Personable planets and animated astronomical bodies introduce themselves in spirited verse.
Dawnay presents 10 poems of regular four-beat rhyming couplets (iambs and anapests), with a fact-filled page after each chapter. In proud, sometimes sassy voices, personified celestial bodies directly address readers; among them, the characters we meet are the moon, Earth, the entire solar system, the four “rocky” terrestrial planets, the four gas giants, the “remnants” (asteroids, meteoroids, comets, debris), the Milky Way, the sun, the five dwarf planets (Ceres, Pluto, Haumea, Makemake, and Eris), and finally a nebula cloud, a “nursery” for new planetary bodies. The bright, cheerful illustrations stylize the astral objects. Stars have sharp points; the nebula beams.

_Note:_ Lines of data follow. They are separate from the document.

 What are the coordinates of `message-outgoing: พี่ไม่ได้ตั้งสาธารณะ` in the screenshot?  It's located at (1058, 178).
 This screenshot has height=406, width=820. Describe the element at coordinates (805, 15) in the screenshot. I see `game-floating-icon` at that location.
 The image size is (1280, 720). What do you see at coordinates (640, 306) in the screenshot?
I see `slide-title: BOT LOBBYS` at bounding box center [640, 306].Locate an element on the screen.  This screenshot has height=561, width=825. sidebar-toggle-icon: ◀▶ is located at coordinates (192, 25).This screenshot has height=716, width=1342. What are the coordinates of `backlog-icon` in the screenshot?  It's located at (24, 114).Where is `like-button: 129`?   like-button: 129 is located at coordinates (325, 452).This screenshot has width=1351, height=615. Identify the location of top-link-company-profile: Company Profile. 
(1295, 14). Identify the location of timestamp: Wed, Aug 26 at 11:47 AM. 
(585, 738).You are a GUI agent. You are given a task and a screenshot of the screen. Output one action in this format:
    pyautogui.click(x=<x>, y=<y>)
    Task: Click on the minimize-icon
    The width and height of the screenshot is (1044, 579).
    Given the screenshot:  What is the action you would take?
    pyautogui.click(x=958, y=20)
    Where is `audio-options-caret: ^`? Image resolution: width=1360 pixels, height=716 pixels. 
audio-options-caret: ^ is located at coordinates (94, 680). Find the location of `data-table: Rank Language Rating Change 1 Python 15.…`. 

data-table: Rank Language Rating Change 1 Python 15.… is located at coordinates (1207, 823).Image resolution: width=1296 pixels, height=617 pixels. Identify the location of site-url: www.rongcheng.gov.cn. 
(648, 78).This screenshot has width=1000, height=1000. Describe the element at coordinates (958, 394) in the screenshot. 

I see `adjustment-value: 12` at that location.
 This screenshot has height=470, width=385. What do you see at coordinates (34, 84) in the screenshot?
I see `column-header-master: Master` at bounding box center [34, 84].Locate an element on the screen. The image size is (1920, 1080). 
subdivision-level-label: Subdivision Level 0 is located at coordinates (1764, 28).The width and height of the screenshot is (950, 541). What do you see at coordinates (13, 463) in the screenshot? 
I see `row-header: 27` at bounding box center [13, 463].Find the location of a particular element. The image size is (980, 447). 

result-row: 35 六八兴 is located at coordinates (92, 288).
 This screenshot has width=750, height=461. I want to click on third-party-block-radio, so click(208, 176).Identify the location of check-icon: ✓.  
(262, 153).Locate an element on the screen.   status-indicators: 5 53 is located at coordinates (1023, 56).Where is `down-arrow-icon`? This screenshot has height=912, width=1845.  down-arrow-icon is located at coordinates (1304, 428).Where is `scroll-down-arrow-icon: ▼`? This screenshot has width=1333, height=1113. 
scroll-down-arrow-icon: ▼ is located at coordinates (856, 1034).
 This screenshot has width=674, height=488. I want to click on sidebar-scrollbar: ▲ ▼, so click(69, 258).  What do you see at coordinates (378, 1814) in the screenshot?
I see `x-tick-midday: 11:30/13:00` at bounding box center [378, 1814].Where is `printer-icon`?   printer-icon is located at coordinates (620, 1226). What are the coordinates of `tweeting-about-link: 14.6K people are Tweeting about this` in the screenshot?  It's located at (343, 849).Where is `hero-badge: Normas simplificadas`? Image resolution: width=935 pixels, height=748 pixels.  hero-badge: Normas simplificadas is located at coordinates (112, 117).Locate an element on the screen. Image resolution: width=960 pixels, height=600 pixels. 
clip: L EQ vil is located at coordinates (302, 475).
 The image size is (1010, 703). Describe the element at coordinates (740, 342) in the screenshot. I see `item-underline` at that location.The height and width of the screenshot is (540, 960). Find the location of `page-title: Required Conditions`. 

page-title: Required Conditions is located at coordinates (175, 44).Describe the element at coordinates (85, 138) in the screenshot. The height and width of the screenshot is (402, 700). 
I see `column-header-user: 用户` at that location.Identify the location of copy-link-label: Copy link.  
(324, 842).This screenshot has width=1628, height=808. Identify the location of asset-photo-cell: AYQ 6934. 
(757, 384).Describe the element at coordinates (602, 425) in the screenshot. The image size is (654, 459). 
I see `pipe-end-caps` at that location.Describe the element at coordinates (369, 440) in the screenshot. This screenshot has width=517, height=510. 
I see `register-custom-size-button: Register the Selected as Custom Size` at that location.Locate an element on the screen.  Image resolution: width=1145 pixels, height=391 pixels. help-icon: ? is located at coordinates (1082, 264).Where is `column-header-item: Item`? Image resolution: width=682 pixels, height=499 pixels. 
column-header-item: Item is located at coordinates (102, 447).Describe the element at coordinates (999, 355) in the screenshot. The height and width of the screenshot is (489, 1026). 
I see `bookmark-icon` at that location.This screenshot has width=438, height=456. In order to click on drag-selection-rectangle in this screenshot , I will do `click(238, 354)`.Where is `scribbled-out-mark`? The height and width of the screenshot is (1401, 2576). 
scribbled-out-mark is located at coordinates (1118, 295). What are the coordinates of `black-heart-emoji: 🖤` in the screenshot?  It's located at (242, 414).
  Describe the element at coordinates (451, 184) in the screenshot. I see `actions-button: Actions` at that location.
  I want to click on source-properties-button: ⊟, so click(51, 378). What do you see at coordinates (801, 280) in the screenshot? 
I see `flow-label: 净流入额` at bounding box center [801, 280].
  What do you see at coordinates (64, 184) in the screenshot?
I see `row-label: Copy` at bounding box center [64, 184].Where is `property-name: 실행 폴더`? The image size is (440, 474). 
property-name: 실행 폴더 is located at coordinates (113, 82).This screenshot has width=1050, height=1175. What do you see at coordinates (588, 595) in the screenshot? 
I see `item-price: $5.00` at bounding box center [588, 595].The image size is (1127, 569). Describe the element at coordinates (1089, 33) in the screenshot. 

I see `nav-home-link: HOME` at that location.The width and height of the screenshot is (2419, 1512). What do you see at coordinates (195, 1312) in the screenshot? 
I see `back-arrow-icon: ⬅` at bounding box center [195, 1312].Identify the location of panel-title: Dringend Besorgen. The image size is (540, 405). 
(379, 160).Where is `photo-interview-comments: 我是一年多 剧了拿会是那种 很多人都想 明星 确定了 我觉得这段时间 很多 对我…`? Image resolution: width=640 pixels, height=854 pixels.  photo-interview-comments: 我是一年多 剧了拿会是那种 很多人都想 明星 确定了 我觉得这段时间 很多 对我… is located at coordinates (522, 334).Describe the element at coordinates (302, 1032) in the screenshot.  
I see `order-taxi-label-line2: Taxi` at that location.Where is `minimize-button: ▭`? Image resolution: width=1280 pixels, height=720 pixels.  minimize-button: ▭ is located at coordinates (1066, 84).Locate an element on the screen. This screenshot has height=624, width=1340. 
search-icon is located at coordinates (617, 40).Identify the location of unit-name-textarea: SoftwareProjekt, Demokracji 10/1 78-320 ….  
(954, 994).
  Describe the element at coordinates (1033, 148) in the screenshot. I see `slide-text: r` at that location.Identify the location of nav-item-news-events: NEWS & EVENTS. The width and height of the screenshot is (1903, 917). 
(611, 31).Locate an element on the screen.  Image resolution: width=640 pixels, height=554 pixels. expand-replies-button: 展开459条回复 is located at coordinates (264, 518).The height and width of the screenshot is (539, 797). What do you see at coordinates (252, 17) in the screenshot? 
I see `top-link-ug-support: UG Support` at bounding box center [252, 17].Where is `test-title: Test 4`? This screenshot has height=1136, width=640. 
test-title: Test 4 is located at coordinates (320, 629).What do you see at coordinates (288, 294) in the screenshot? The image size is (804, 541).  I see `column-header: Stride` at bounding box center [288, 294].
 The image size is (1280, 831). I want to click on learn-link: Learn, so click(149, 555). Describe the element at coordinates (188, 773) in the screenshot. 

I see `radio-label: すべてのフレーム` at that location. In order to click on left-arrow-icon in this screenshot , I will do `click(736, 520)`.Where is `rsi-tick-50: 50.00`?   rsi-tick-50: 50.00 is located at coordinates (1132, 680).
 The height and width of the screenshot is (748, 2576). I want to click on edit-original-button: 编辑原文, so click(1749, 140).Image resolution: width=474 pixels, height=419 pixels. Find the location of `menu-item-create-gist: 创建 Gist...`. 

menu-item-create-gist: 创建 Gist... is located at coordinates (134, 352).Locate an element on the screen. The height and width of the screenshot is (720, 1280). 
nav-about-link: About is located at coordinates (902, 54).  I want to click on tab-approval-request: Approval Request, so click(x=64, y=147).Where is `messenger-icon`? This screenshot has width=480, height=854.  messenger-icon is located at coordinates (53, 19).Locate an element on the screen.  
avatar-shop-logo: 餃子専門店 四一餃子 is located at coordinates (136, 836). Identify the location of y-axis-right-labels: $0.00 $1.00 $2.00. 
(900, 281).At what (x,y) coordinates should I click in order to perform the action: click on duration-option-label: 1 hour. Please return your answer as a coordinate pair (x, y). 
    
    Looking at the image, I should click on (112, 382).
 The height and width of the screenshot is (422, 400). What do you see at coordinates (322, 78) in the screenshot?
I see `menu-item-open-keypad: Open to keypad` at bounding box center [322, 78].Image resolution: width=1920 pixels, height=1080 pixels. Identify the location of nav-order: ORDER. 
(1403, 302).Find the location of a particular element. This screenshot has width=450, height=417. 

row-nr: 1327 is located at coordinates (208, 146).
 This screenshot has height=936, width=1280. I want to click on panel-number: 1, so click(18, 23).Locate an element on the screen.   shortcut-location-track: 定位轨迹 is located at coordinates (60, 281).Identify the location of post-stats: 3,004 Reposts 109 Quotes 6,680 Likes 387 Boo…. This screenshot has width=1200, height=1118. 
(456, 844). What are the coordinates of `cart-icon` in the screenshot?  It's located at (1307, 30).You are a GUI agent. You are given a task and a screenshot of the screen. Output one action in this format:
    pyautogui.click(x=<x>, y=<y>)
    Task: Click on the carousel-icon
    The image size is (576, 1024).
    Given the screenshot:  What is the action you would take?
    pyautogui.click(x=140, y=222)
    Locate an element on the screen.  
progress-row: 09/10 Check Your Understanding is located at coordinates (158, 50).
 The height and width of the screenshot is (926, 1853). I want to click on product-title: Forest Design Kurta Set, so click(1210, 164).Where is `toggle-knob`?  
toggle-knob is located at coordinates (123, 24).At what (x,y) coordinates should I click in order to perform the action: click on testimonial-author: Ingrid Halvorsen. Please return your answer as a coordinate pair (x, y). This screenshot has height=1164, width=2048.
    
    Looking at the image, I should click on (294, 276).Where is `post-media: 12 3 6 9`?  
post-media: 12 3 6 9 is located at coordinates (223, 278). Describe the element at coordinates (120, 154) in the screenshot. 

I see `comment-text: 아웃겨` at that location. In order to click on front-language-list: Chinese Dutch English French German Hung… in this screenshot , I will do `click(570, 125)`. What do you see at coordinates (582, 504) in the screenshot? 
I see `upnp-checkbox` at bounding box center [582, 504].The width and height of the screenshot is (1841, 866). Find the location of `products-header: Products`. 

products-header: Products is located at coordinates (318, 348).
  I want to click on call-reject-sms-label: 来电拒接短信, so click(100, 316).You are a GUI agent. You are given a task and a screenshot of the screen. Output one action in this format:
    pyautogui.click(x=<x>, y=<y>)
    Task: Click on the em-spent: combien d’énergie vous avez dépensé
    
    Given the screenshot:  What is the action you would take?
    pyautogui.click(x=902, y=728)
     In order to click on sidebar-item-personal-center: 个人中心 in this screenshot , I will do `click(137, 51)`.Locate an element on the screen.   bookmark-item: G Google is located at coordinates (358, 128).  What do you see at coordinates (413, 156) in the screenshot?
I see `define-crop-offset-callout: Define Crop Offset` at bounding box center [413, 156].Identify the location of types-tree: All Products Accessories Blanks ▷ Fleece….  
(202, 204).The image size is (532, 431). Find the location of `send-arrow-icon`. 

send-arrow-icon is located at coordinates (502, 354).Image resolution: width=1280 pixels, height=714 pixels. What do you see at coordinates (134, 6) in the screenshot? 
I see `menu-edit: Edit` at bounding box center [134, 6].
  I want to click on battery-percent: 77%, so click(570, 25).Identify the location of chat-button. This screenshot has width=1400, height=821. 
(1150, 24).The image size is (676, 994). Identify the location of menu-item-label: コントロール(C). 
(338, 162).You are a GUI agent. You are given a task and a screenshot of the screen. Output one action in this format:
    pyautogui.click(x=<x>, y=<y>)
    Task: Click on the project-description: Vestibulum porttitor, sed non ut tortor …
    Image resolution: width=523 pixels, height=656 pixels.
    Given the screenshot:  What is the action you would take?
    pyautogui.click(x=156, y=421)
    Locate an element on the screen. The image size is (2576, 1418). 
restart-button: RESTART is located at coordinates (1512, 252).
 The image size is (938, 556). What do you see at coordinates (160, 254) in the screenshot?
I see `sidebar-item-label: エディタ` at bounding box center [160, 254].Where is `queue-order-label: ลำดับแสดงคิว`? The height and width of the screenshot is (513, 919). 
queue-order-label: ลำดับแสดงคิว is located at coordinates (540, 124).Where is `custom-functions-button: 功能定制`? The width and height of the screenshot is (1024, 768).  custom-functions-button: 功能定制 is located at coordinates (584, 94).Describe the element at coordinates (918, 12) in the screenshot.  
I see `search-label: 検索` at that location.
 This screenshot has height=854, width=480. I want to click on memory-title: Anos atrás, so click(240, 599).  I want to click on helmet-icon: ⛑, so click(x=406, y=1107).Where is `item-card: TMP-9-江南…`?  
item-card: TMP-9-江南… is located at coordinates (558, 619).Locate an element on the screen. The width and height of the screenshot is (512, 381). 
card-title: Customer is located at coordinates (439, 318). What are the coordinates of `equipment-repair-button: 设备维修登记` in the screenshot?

Eyebrows and lashes adorn some eyes, while others are round or almond-shaped. Usually the heavenly bodies are simply round faces, but an occasional hand or tongue protrudes. Colors can convey astronomical information: Saturated blues suggest the depths of space or the gaseous ice giants; red, the iron of Mars or hot meteors (but cold Jupiter is also red); green, Earth’s vegetation. These versified vehicles for information are impressively precise and enlightening.
Aspiring astronauts will be starstruck.